> [Given data]:
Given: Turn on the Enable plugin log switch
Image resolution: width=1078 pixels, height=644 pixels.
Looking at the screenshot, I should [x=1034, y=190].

...

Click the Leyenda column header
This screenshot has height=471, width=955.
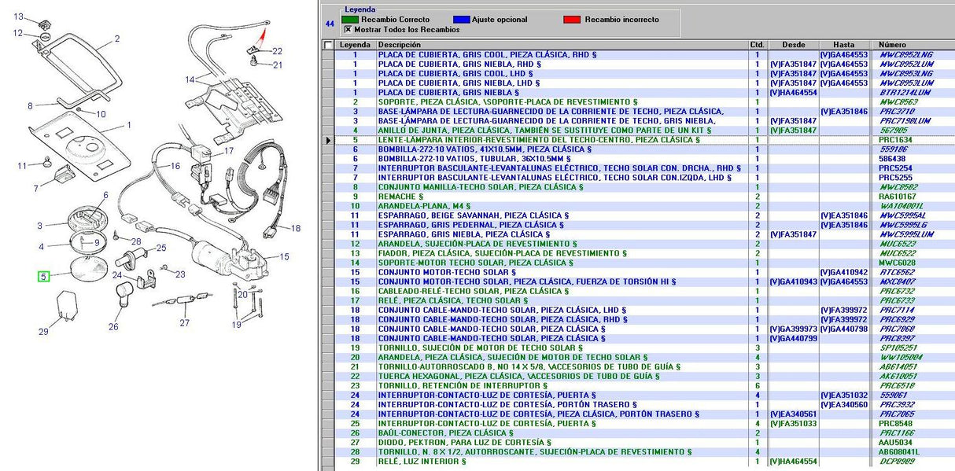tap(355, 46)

> [Stated goal]:
Please pull out every line in the entries above that contains the string "width", treating uppercase and lowercase as different.

> [Full output]:
Image resolution: width=1078 pixels, height=644 pixels.
This screenshot has height=471, width=955.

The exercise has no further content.